_EXERCISE AIM:_ Take the records below and set them down exactly, so that every line matches the original.

Stored records:
----------------

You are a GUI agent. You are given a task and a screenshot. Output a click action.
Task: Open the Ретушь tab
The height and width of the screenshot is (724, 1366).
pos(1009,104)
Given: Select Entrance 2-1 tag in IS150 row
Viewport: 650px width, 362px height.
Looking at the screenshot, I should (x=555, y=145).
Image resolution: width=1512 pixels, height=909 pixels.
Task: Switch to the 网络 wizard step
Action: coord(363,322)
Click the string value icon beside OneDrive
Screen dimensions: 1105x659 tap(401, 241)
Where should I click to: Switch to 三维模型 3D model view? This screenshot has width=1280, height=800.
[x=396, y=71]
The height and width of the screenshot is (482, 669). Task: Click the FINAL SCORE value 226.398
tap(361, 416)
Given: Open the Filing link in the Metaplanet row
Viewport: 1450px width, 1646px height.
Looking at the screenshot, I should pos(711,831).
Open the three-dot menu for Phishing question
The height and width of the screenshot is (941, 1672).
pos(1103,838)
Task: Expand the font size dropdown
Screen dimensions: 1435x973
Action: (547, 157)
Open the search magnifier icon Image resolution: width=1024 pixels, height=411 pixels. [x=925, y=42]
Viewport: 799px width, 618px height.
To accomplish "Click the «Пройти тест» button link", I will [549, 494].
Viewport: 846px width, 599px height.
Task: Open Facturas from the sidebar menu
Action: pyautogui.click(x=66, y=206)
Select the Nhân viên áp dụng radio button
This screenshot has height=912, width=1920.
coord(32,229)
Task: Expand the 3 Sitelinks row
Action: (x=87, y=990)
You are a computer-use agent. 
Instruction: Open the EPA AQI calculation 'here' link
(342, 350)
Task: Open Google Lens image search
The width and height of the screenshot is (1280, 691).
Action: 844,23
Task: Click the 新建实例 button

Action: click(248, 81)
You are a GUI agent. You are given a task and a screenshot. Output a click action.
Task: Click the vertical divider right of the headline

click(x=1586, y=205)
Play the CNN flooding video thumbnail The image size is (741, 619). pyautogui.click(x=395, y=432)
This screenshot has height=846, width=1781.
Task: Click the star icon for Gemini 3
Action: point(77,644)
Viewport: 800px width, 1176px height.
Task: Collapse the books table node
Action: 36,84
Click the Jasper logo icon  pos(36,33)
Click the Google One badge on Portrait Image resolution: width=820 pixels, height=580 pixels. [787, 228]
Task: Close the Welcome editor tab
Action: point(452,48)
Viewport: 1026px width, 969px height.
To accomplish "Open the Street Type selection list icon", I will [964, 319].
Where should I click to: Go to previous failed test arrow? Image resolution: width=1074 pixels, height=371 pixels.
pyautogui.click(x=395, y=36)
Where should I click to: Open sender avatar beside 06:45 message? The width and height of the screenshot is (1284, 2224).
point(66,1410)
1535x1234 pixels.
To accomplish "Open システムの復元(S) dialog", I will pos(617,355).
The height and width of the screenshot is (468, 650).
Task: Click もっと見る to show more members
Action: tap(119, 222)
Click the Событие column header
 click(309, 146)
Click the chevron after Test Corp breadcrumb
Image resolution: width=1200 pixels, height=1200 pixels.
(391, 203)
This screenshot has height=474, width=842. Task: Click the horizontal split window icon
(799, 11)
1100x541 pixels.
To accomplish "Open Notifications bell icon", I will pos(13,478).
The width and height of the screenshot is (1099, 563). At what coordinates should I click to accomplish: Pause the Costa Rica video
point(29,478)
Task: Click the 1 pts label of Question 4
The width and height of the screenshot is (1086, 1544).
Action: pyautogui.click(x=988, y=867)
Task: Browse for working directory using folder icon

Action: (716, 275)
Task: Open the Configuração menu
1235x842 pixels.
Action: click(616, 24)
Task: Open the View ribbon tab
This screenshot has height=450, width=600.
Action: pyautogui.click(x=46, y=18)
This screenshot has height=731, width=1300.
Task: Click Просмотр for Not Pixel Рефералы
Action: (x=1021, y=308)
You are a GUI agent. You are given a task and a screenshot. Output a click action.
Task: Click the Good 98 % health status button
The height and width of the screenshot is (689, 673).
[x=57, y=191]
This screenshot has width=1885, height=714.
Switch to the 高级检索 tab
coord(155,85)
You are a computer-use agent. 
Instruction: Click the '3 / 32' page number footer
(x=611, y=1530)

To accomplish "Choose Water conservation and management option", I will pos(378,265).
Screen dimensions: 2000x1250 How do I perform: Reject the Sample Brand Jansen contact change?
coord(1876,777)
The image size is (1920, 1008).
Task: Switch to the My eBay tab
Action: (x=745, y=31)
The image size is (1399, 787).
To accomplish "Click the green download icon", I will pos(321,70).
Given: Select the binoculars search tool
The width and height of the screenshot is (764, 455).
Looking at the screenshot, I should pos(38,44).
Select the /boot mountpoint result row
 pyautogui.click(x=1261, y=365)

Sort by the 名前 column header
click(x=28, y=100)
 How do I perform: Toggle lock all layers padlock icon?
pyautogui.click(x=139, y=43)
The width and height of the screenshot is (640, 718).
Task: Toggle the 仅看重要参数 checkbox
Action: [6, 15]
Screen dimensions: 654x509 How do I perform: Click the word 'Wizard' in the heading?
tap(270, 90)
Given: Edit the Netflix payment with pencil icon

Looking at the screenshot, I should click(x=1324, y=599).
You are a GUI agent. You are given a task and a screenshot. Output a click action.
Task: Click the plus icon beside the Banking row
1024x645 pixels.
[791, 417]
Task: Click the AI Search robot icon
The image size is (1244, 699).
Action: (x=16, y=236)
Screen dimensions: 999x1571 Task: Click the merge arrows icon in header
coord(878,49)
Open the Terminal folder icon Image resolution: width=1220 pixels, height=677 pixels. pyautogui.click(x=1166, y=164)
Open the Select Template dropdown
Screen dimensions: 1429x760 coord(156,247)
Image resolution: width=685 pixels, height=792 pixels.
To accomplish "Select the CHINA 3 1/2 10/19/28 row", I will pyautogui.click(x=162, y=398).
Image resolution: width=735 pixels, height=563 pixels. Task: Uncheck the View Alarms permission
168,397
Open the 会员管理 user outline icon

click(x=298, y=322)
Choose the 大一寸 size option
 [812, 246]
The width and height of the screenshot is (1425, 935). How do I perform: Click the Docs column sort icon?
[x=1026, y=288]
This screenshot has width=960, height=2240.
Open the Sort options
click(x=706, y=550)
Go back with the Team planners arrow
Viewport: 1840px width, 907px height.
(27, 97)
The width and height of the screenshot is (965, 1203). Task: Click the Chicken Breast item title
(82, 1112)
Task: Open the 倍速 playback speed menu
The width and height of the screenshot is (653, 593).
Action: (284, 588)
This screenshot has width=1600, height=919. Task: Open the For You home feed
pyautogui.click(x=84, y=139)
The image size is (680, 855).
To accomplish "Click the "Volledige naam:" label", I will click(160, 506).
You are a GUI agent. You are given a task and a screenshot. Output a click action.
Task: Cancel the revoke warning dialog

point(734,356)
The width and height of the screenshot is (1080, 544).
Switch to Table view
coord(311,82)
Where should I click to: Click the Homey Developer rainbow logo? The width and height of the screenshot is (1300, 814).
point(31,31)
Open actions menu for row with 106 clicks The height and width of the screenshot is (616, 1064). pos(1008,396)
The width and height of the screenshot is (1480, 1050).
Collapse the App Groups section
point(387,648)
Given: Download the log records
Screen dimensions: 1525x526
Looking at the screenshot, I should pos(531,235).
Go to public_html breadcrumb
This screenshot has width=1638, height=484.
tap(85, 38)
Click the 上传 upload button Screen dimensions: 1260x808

----------------

_EXERCISE RESULT:_
You are a GUI agent. You are given a task and a screenshot. Output a click action.
Task: Open the Ретушь tab
The height and width of the screenshot is (724, 1366).
pos(1009,104)
Given: Select Entrance 2-1 tag in IS150 row
Viewport: 650px width, 362px height.
Looking at the screenshot, I should (x=555, y=145).
Image resolution: width=1512 pixels, height=909 pixels.
Task: Switch to the 网络 wizard step
Action: coord(363,322)
Click the string value icon beside OneDrive
Screen dimensions: 1105x659 tap(401, 241)
Where should I click to: Switch to 三维模型 3D model view? This screenshot has width=1280, height=800.
[x=396, y=71]
The height and width of the screenshot is (482, 669). Task: Click the FINAL SCORE value 226.398
tap(361, 416)
Given: Open the Filing link in the Metaplanet row
Viewport: 1450px width, 1646px height.
Looking at the screenshot, I should pos(711,831).
Open the three-dot menu for Phishing question
The height and width of the screenshot is (941, 1672).
pos(1103,838)
Task: Expand the font size dropdown
Screen dimensions: 1435x973
Action: (547, 157)
Open the search magnifier icon Image resolution: width=1024 pixels, height=411 pixels. [x=925, y=42]
Viewport: 799px width, 618px height.
To accomplish "Click the «Пройти тест» button link", I will [549, 494].
Viewport: 846px width, 599px height.
Task: Open Facturas from the sidebar menu
Action: pyautogui.click(x=66, y=206)
Select the Nhân viên áp dụng radio button
This screenshot has height=912, width=1920.
coord(32,229)
Task: Expand the 3 Sitelinks row
Action: (x=87, y=990)
You are a computer-use agent. 
Instruction: Open the EPA AQI calculation 'here' link
(342, 350)
Task: Open Google Lens image search
The width and height of the screenshot is (1280, 691).
Action: 844,23
Task: Click the 新建实例 button

Action: click(248, 81)
You are a GUI agent. You are given a task and a screenshot. Output a click action.
Task: Click the vertical divider right of the headline

click(x=1586, y=205)
Play the CNN flooding video thumbnail The image size is (741, 619). pyautogui.click(x=395, y=432)
This screenshot has height=846, width=1781.
Task: Click the star icon for Gemini 3
Action: point(77,644)
Viewport: 800px width, 1176px height.
Task: Collapse the books table node
Action: 36,84
Click the Jasper logo icon  pos(36,33)
Click the Google One badge on Portrait Image resolution: width=820 pixels, height=580 pixels. [787, 228]
Task: Close the Welcome editor tab
Action: point(452,48)
Viewport: 1026px width, 969px height.
To accomplish "Open the Street Type selection list icon", I will [964, 319].
Where should I click to: Go to previous failed test arrow? Image resolution: width=1074 pixels, height=371 pixels.
pyautogui.click(x=395, y=36)
Where should I click to: Open sender avatar beside 06:45 message? The width and height of the screenshot is (1284, 2224).
point(66,1410)
1535x1234 pixels.
To accomplish "Open システムの復元(S) dialog", I will pos(617,355).
The height and width of the screenshot is (468, 650).
Task: Click もっと見る to show more members
Action: tap(119, 222)
Click the Событие column header
 click(309, 146)
Click the chevron after Test Corp breadcrumb
Image resolution: width=1200 pixels, height=1200 pixels.
(391, 203)
This screenshot has height=474, width=842. Task: Click the horizontal split window icon
(799, 11)
1100x541 pixels.
To accomplish "Open Notifications bell icon", I will pos(13,478).
The width and height of the screenshot is (1099, 563). At what coordinates should I click to accomplish: Pause the Costa Rica video
point(29,478)
Task: Click the 1 pts label of Question 4
The width and height of the screenshot is (1086, 1544).
Action: pyautogui.click(x=988, y=867)
Task: Browse for working directory using folder icon

Action: (716, 275)
Task: Open the Configuração menu
1235x842 pixels.
Action: click(616, 24)
Task: Open the View ribbon tab
This screenshot has height=450, width=600.
Action: pyautogui.click(x=46, y=18)
This screenshot has height=731, width=1300.
Task: Click Просмотр for Not Pixel Рефералы
Action: (x=1021, y=308)
You are a GUI agent. You are given a task and a screenshot. Output a click action.
Task: Click the Good 98 % health status button
The height and width of the screenshot is (689, 673).
[x=57, y=191]
This screenshot has width=1885, height=714.
Switch to the 高级检索 tab
coord(155,85)
You are a computer-use agent. 
Instruction: Click the '3 / 32' page number footer
(x=611, y=1530)

To accomplish "Choose Water conservation and management option", I will pos(378,265).
Screen dimensions: 2000x1250 How do I perform: Reject the Sample Brand Jansen contact change?
coord(1876,777)
The image size is (1920, 1008).
Task: Switch to the My eBay tab
Action: (x=745, y=31)
The image size is (1399, 787).
To accomplish "Click the green download icon", I will pos(321,70).
Given: Select the binoculars search tool
The width and height of the screenshot is (764, 455).
Looking at the screenshot, I should pos(38,44).
Select the /boot mountpoint result row
 pyautogui.click(x=1261, y=365)

Sort by the 名前 column header
click(x=28, y=100)
 How do I perform: Toggle lock all layers padlock icon?
pyautogui.click(x=139, y=43)
The width and height of the screenshot is (640, 718).
Task: Toggle the 仅看重要参数 checkbox
Action: [6, 15]
Screen dimensions: 654x509 How do I perform: Click the word 'Wizard' in the heading?
tap(270, 90)
Given: Edit the Netflix payment with pencil icon

Looking at the screenshot, I should click(x=1324, y=599).
You are a GUI agent. You are given a task and a screenshot. Output a click action.
Task: Click the plus icon beside the Banking row
1024x645 pixels.
[791, 417]
Task: Click the AI Search robot icon
The image size is (1244, 699).
Action: (x=16, y=236)
Screen dimensions: 999x1571 Task: Click the merge arrows icon in header
coord(878,49)
Open the Terminal folder icon Image resolution: width=1220 pixels, height=677 pixels. pyautogui.click(x=1166, y=164)
Open the Select Template dropdown
Screen dimensions: 1429x760 coord(156,247)
Image resolution: width=685 pixels, height=792 pixels.
To accomplish "Select the CHINA 3 1/2 10/19/28 row", I will pyautogui.click(x=162, y=398).
Image resolution: width=735 pixels, height=563 pixels. Task: Uncheck the View Alarms permission
168,397
Open the 会员管理 user outline icon

click(x=298, y=322)
Choose the 大一寸 size option
 [812, 246]
The width and height of the screenshot is (1425, 935). How do I perform: Click the Docs column sort icon?
[x=1026, y=288]
This screenshot has width=960, height=2240.
Open the Sort options
click(x=706, y=550)
Go back with the Team planners arrow
Viewport: 1840px width, 907px height.
(27, 97)
The width and height of the screenshot is (965, 1203). Task: Click the Chicken Breast item title
(82, 1112)
Task: Open the 倍速 playback speed menu
The width and height of the screenshot is (653, 593).
Action: (284, 588)
This screenshot has width=1600, height=919. Task: Open the For You home feed
pyautogui.click(x=84, y=139)
The image size is (680, 855).
To accomplish "Click the "Volledige naam:" label", I will click(160, 506).
You are a GUI agent. You are given a task and a screenshot. Output a click action.
Task: Cancel the revoke warning dialog

point(734,356)
The width and height of the screenshot is (1080, 544).
Switch to Table view
coord(311,82)
Where should I click to: Click the Homey Developer rainbow logo? The width and height of the screenshot is (1300, 814).
point(31,31)
Open actions menu for row with 106 clicks The height and width of the screenshot is (616, 1064). pos(1008,396)
The width and height of the screenshot is (1480, 1050).
Collapse the App Groups section
point(387,648)
Given: Download the log records
Screen dimensions: 1525x526
Looking at the screenshot, I should pos(531,235).
Go to public_html breadcrumb
This screenshot has width=1638, height=484.
tap(85, 38)
Click the 上传 upload button Screen dimensions: 1260x808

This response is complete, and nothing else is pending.